## REQUIRED WORK
List each line of the material below that contains the word "image". Case counts.

· · · ·

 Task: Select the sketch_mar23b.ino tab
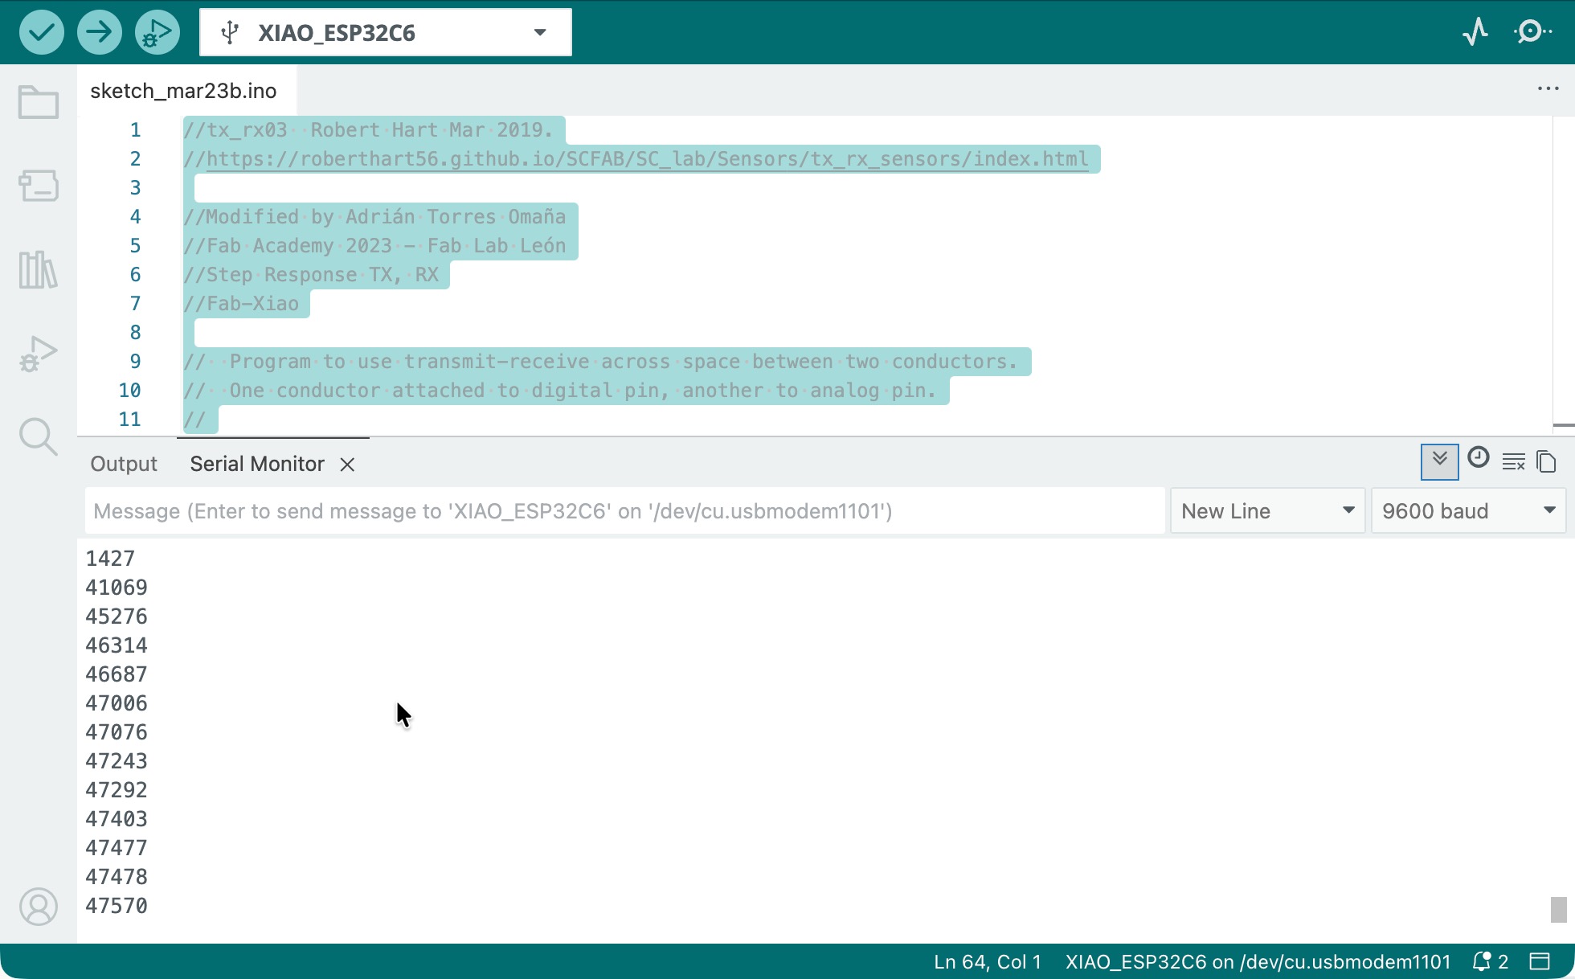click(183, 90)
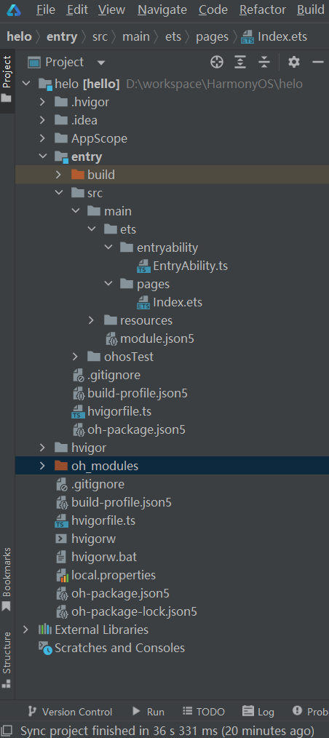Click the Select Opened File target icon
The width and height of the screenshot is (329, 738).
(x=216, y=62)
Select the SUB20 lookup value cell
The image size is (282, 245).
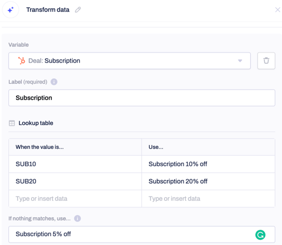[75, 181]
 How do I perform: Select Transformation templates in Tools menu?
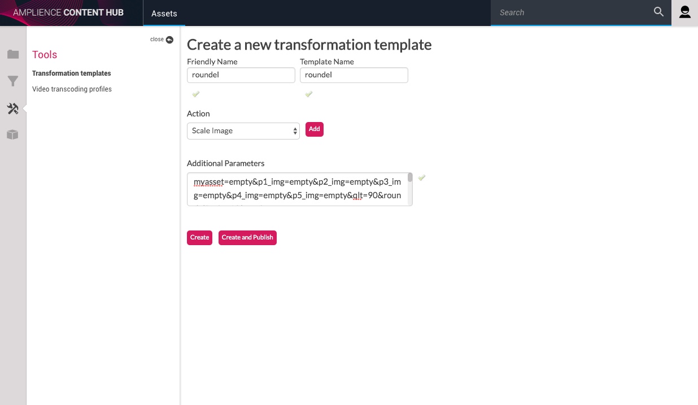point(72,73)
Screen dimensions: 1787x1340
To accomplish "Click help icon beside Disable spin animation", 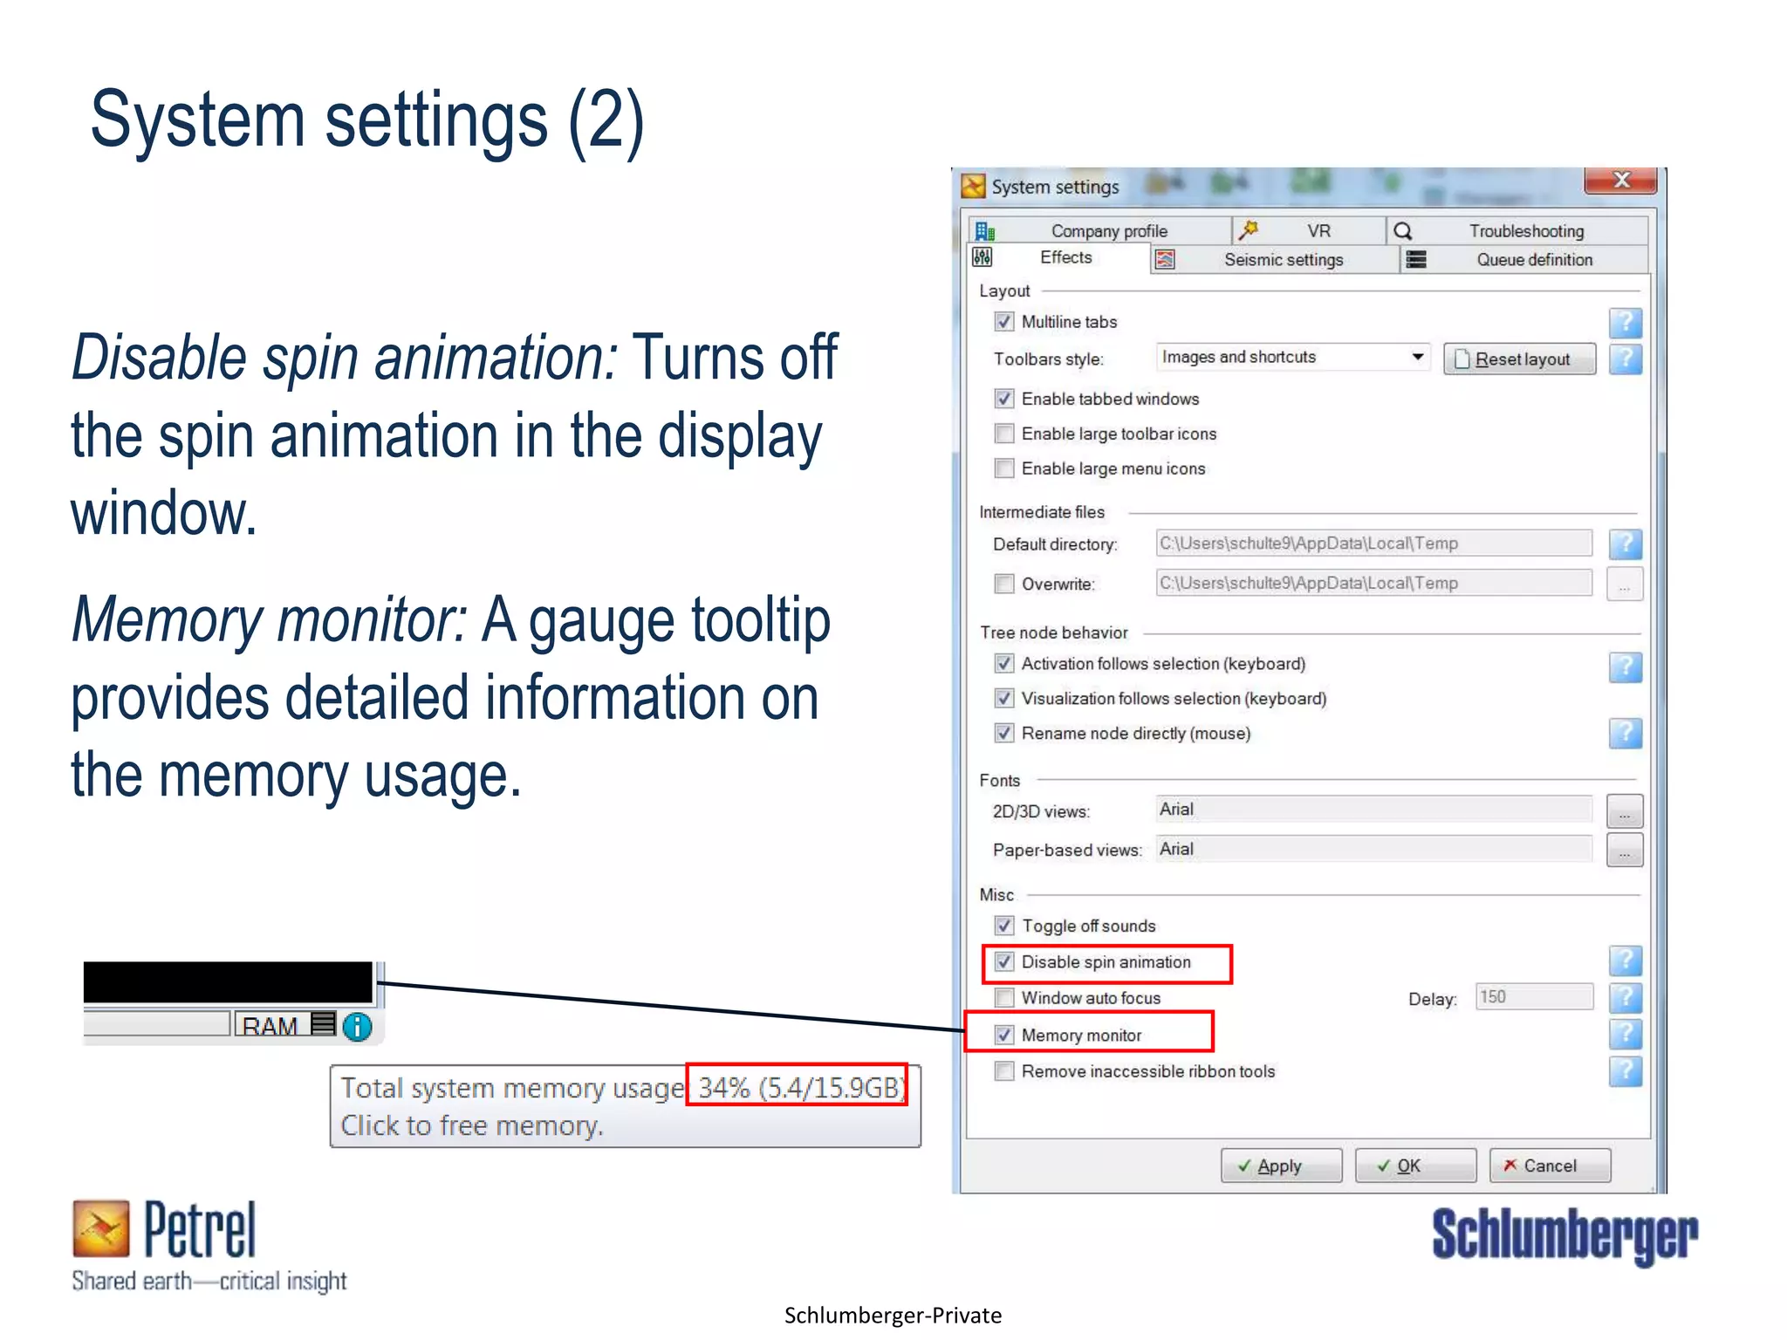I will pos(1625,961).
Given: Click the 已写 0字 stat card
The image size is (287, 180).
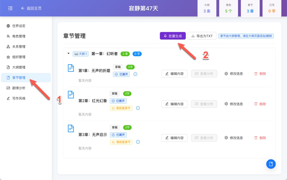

· · · ·

## ANSWER TO THE TASK
The image size is (282, 245).
The image size is (287, 180).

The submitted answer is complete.